Given data –
┌──

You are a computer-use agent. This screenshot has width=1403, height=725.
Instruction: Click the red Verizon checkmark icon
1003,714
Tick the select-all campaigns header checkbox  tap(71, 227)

└──
┌──

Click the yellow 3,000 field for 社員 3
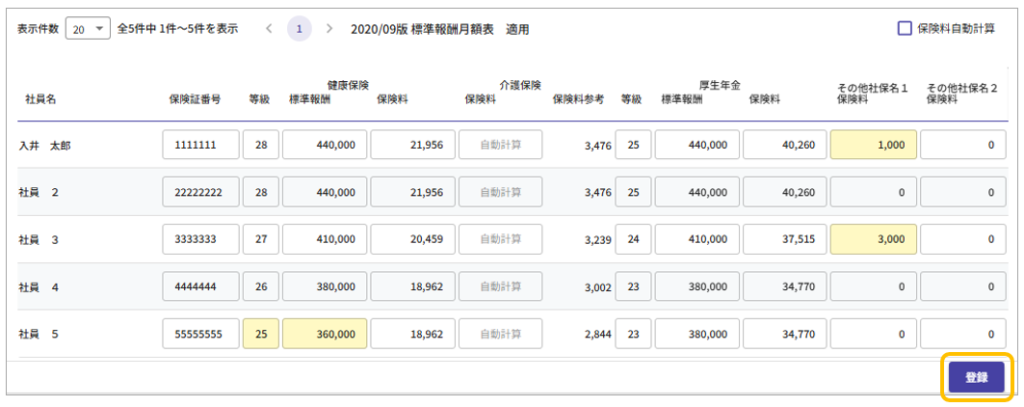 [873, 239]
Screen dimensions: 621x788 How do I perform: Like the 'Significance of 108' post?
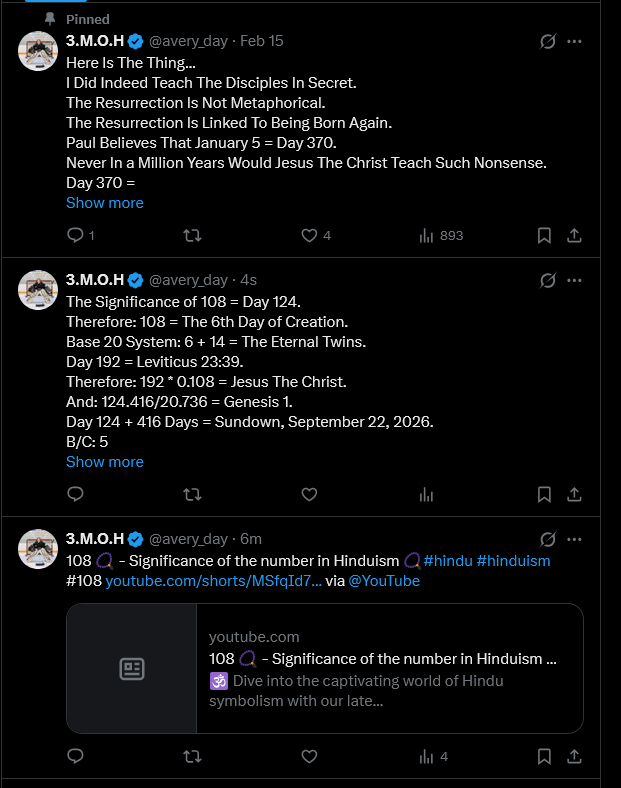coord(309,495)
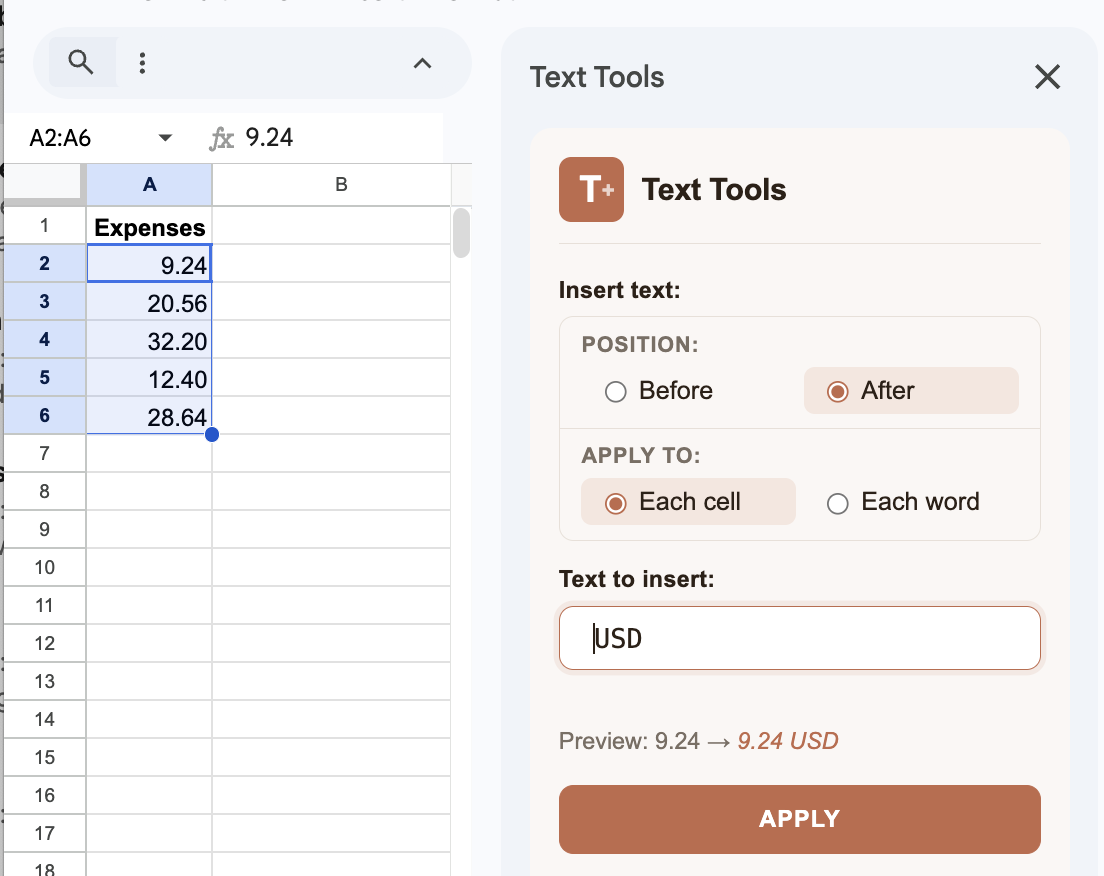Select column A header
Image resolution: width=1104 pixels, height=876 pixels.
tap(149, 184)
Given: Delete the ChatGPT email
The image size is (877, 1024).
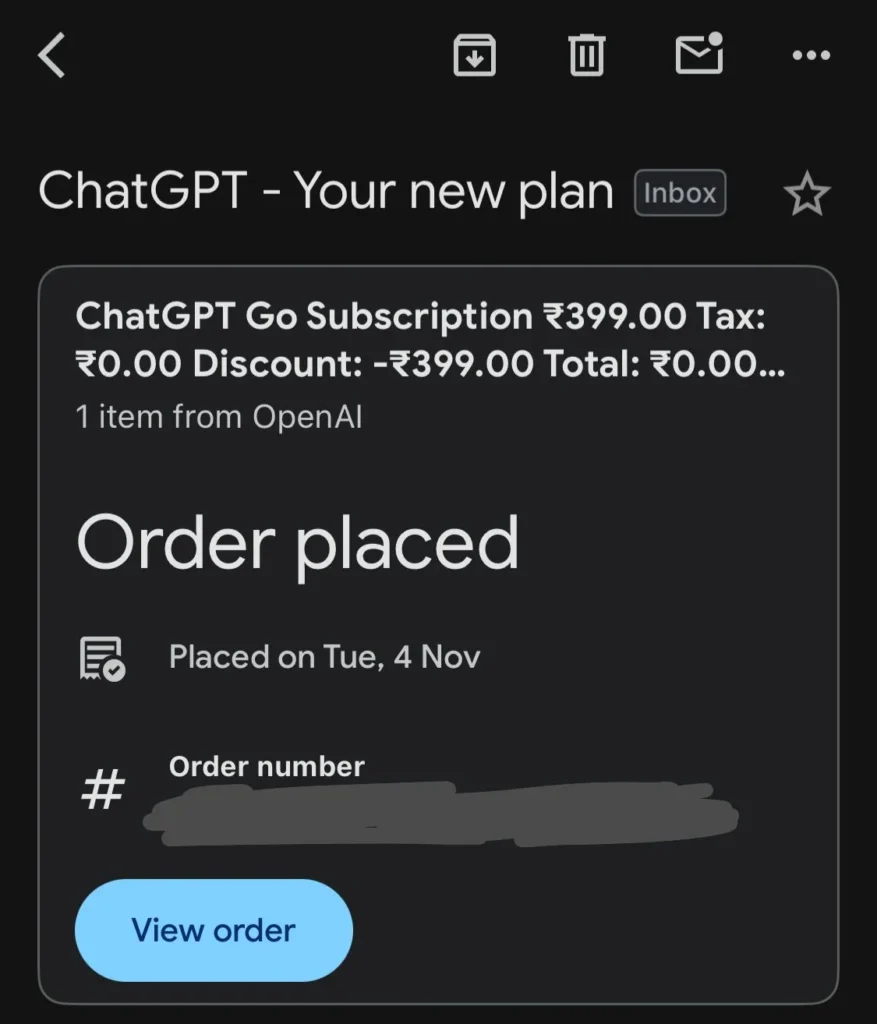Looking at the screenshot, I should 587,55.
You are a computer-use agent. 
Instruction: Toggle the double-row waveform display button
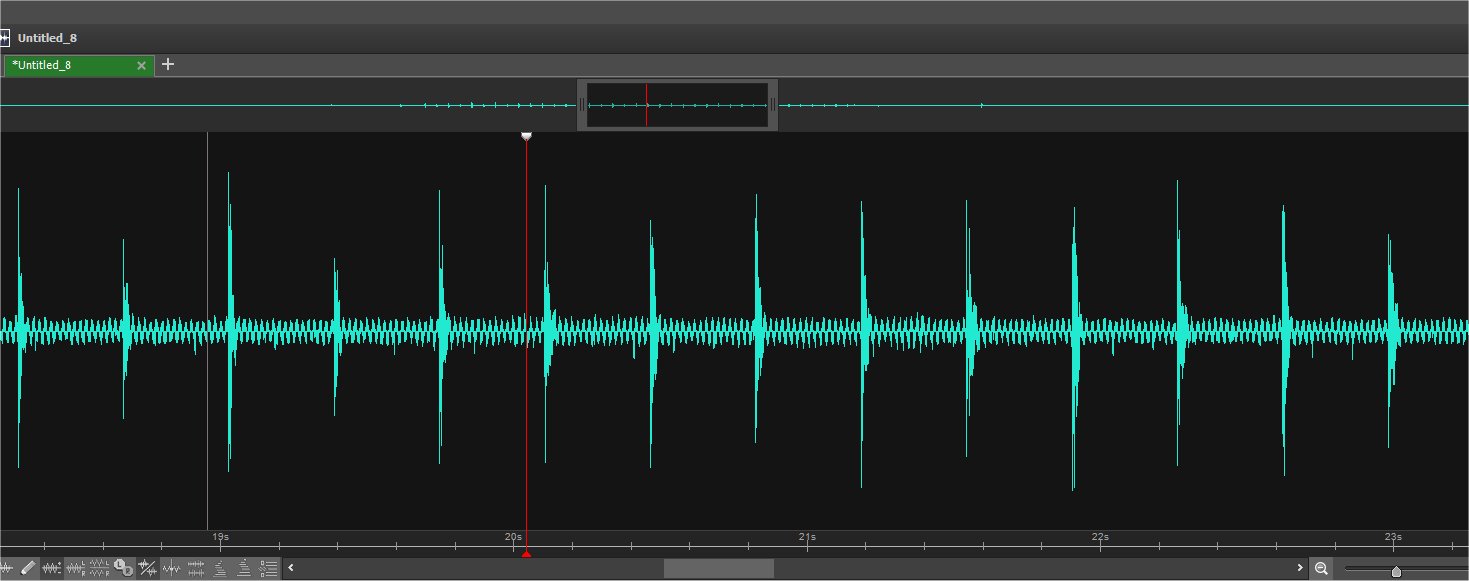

└──
┌──

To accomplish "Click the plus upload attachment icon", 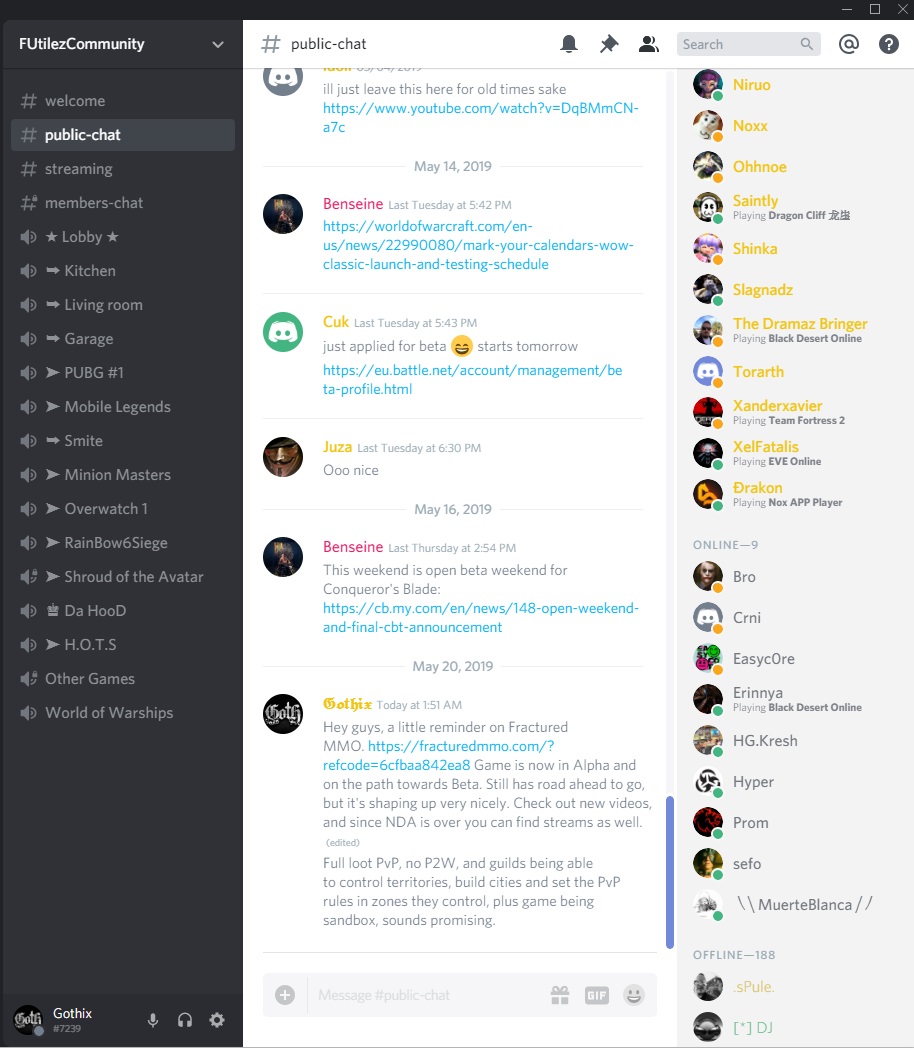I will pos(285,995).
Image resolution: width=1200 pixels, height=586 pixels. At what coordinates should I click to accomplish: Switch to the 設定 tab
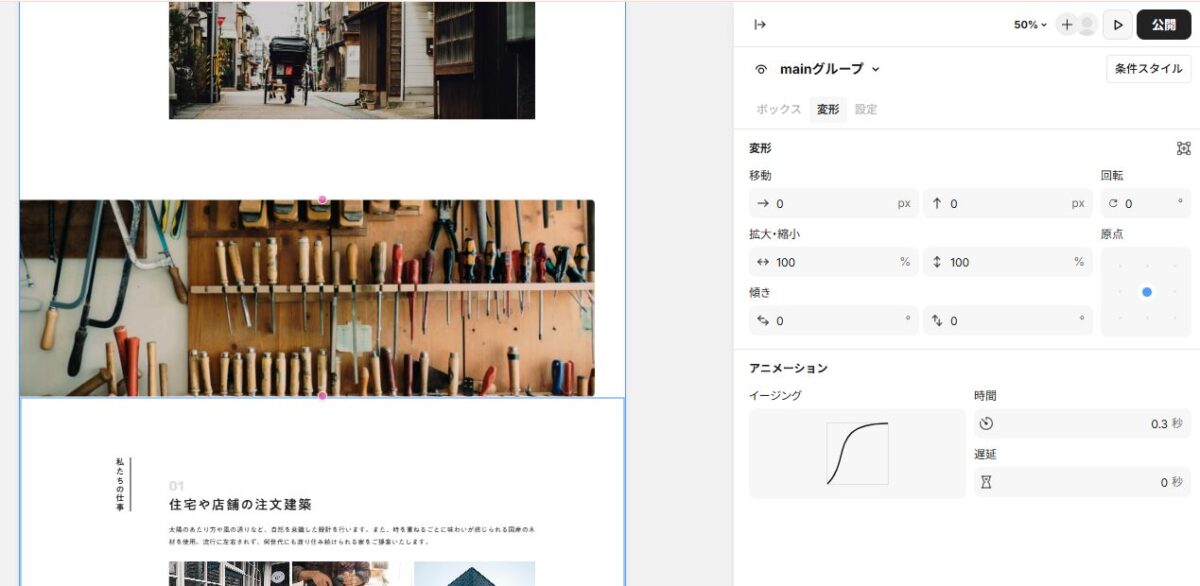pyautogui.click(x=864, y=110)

└──

What is being asked –
I'd like every line with the string "computer" copied from the listing.

Reply to the task –
You are a computer-use agent. This screenshot has width=1403, height=725.
You are a computer-use agent. 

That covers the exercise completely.